Ma dietro le quinte, gli strumenti più avanzati permettono la creazione di veri e propri cognitive agents distribuiti, con accesso a vector DB, strumenti di ricerca aziendale e connettori Power Platform.

Autogen: orchestrazione multi-agente secondo Microsoft

Nel solco dell’Agentic AI, Microsoft Research ha introdotto Autogen, un framework Python open-source progettato per orchestrare interazioni tra agenti LLM multi-ruolo.
Autogen consente la creazione di sistemi composti da più agenti (Developer, Critic, Planner, Executor, ecc.), ciascuno con prompt specializzati, obiettivi specifici e capacità di ragionamento autonomo.

Autogen si integra bene con backend OpenAI, Azure OpenAI o modelli locali, ed è pensato per abilitare flussi di lavoro complessi come:

  • Debugging automatico
  • Data pipeline intelligenti
  • Code generation a più step
  • Task delegation tra agenti cognitivi

In pratica, se Semantic Kernel è l’agente che fa, Autogen è il team di agenti che discute su come farlo — e poi litiga sul codice come in una vera review tra colleghi.

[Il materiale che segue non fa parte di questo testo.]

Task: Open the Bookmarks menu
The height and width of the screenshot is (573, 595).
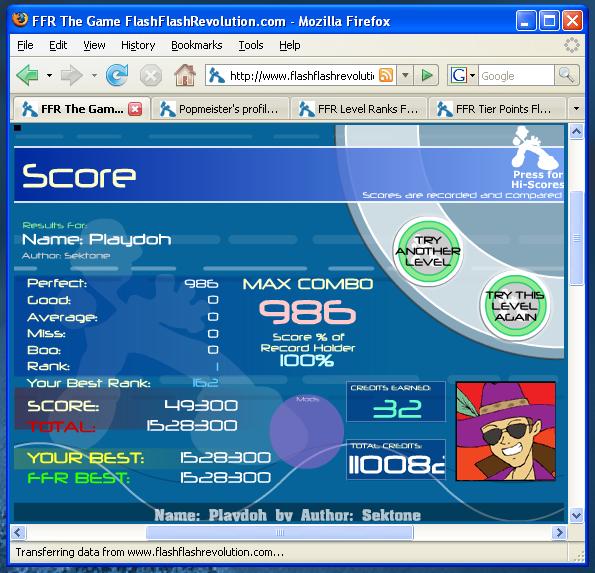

L’era dell’Agentic AI non riguarda solo nuovi framework o un altro buzzword da sventolare su LinkedIn.

È un invito a ripensare l’interazione tra intelligenza artificiale e automazione in termini di intenzionalità, cooperazione e apprendimento continuo.

Per i team di sviluppo significa progettare sistemi che non solo rispondono, ma decidono, collaborano, e migliorano nel tempo.

In definitiva, l’Agentic AI rappresenta il passaggio dalla programmazione di risposte alla costruzione di ecosistemi cognitivi attivi.

E il punto non è solo farli funzionare.
Il punto è farli pensare abbastanza da sapere quando non farlo.